My name is Val Bossman and I’m standing for a place on the London Assembly. London is a great place. I was born and raised in Islington’s vibrant and multicultural borough, and I now choose to live, work and enjoy all the amazing experiences this city offers in opportunities to progress in life.
Living within inner London, you only have to step outside to see busy streets with local markets and small family businesses and local places filled with many diverse communities neighbouring one another like a perfect pepper-pot mix. With local children centres, youth hubs, places of worship, beautiful architecture locally and across the city, monumental landscapes and – to make you really feel the multicultural diversity – the best delicious foods cultivated in many local restaurants… I simply love London.
I’m a mother of two, BAME Officer of Islington North CLP and a Unison member. I deliver education with a holistic approach to children and young people, hopefully inspiring them to be ambitious and true to their passions. I am your average regular Londoner who loves the city and its arts and cultural heritage made richer by the diverse people that make up London.
However, I know there are serious pressures facing many Londoners who have suffered in silence for too long. I share the frustrations of Londoners on issues such as knife crime, drugs, youth unemployment, lack of educational support for those working-class children with special needs, sky-high rents and poor housing conditions. Londoners are suffering the effects of Tory austerity but are also fed up with sound-bite politicians and short-term solutions. Often, all they see is problems getting worse.
How will I help deal with these issues? I don’t claim to have all the answers but I do know that the people who make London such a great place are where the solutions can be found. Londoners are resilient, creative and progressive people. Yet often they are excluded from the top tables of decision-making. They have to live with (and pay for) the problems, though their ideas and solutions are not considered and their energy is ignored.
My motivation for running for the GLA is to challenge the decision-making processes and stand up for us Londoners so that regardless of one’s ethnicity, age, sexuality or social class we all have a say in creating a better quality of life. I will work hard to ensure City Hall and all our decision-making structures are as open and inclusive as possible to all Londoners, and that all Londoners are able to take part at every level in making our city better.
London will suffer disproportionately from the biggest global extinction threats like the climate crisis, and working-class communities are the ones that will be most affected. We need radical policies so that Londoners know their City Hall representatives are taking on the corporate elite and improving environmental regulations across all boroughs.
Knife crime is an unprecedented challenge in London. I welcome the public health approach recently announced by the mayor, Sadiq Khan, but Londoners need a Labour government – reversing Tory cuts to public services and fully funding community infrastructure and local services – to face this challenge. David Lammy’s report described how many minority communities feel the system is broken and institutional racism is still a real problem. Low self-esteem, poor mental health, high exclusion rates and youth re-offending are all much higher within the demographic of BAME, young working-class men.

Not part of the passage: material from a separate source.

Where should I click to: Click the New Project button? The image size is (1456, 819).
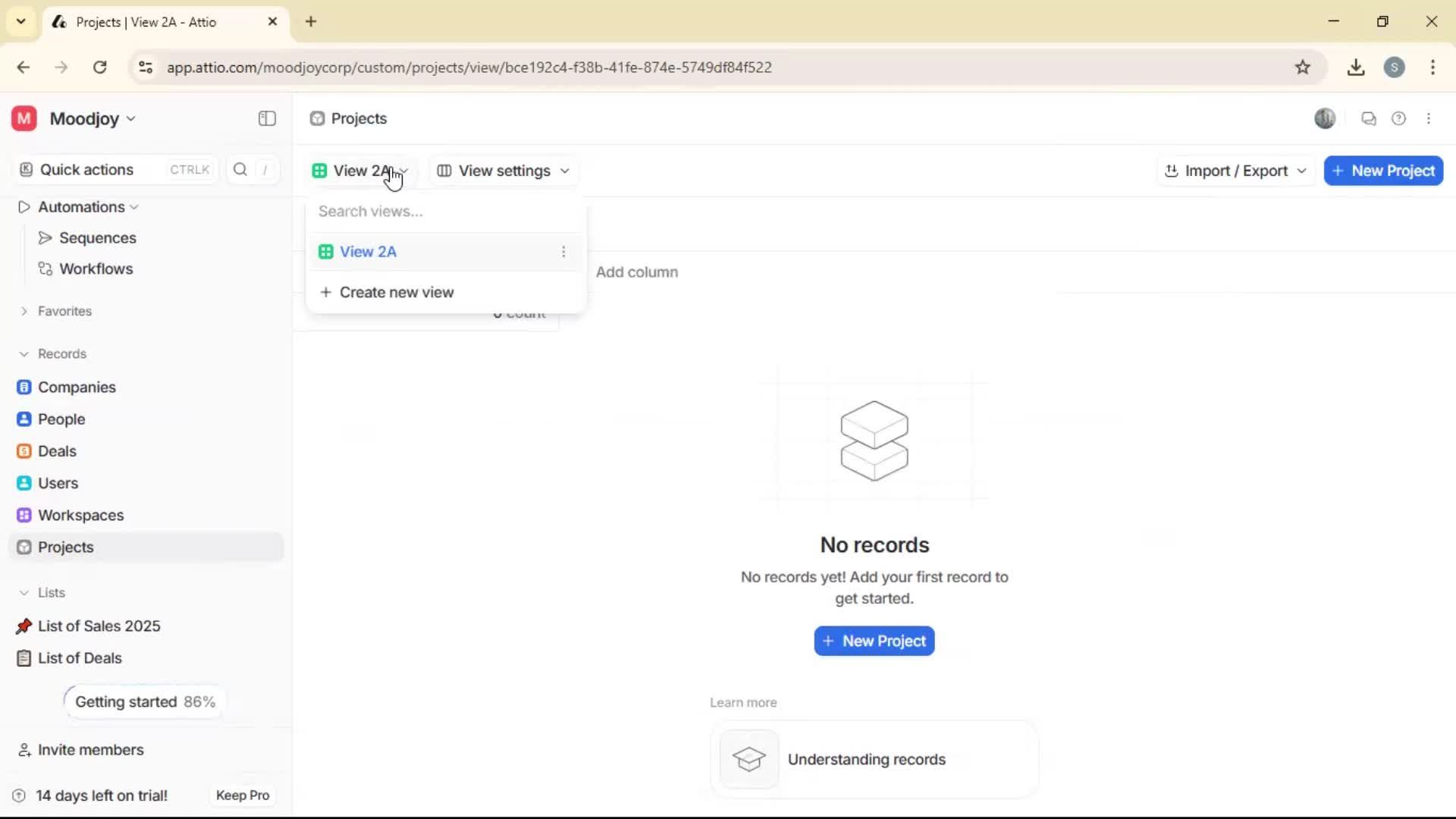click(x=1383, y=171)
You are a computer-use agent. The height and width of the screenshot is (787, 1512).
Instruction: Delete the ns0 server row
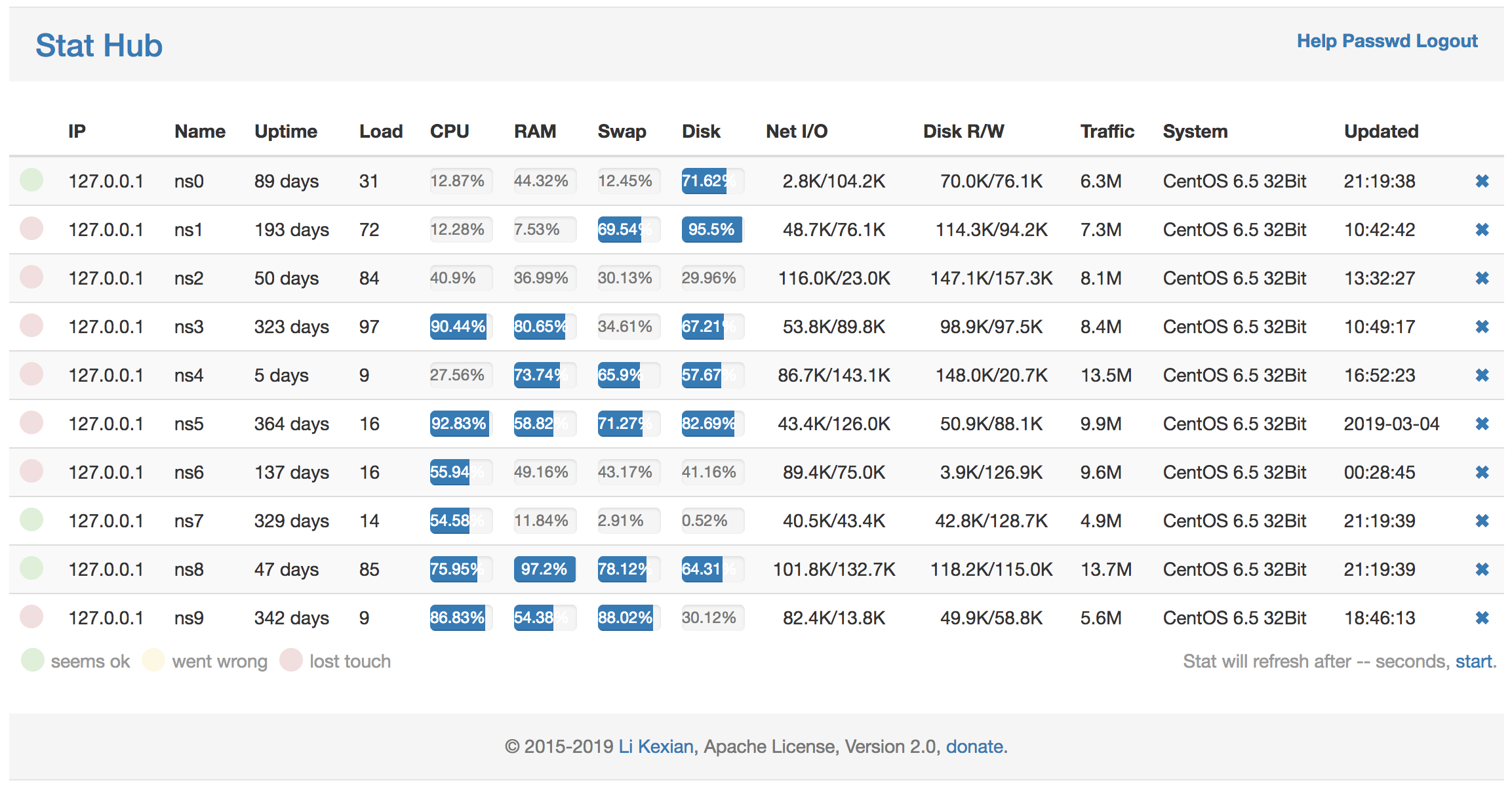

As a black woman, I have seen racism get worse since the 2016 referendum and although I am a born and bred Londoner I feel I often have to justify my presence within the UK. I have also seen the pain of the Jewish community with what antisemitism has done of late within our party. As someone who has always campaigned within and outside our party against racism and tried to uphold justice, fairness and equality for all, I believe that this stain of racism needs to be addressed within our party and across society.
I am struck how just as the ‘hostile environment’ has touched the black community with many Caribbean and African migrants having issues of UK citizenship and livelihood, the same is happening now with the disenfranchising and exclusion of many EU citizens. It is becoming clearer how harmful Brexit will be and how leaving the EU will not just be a financial crisis but a catastrophic loss for all of us. I am a European, a second-generation UK citizen, and I believe in internationalism.
The common good of all Londoners endeavouring for a society that teaches the next generation about the core values to live, respect and accept one another can be achieved. This is my hope and vision for London. When growing up I recall a favourite primary school teacher saying to me that I was never the one to be standing aside and if a challenge ever came up, I would always be the one to say “why not me?”. I understand the challenges facing London today and I want to be the voice that allows all Londoners to be heard – so, “Why Not Val?”.